Both the Mesopotamian marshes, and the culture of the Marsh Arabs—or Ma’adan—have UNESCO world heritage status. The Ma’adan have hunted and fished there for 5,000 years, building houses from woven reeds on floating reed islands where the Tigris and Euphrates rivers come together before pouring into the Gulf.

Even their beautifully intricate mosques were made of reeds.

AFP crisscrossed the central Chibayish marshes at the end of June, where at dawn it was already 35 degrees Centigrade (95 degrees Fahrenheit) before temperatures shot towards 50.

“The level of the Euphrates in Iraq is around half of what it was in the 1970s,” said Ali al-Quraishi, of Baghdad’s University of Technology.

Dams upstream in Turkey, where the Tigris and the Euphrates have their sources, and others on their tributaries in Syria and Iran, are the “principle” cause, he said.

“The Turks have built more dams to meet the needs of agriculture there. As the population rises, more water is needed for irrigation and domestic use,” the expert added.

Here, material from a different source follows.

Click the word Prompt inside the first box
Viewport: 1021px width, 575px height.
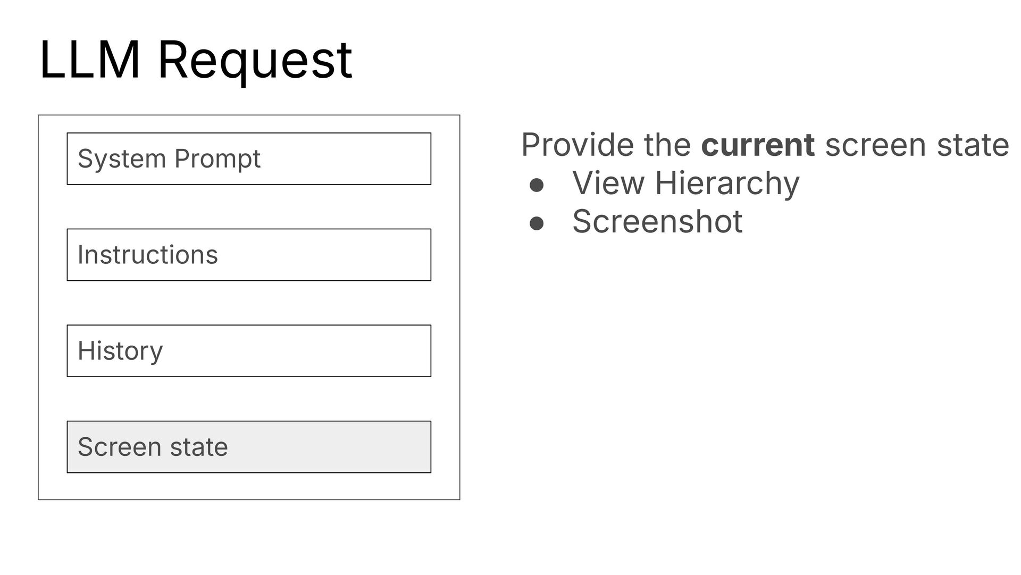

Pollution is also rising alongside salination. Sewers, pesticides and waste from factories and hospitals are dumped directly into the Euphrates along its course, and much of it ends up in the marshes, said Nadheer Fazaa, of Baghdad University, and a specialist on climate change.

“We have analyzed the water and found numerous pollutants like heavy metals” which cause illness, the scientist said.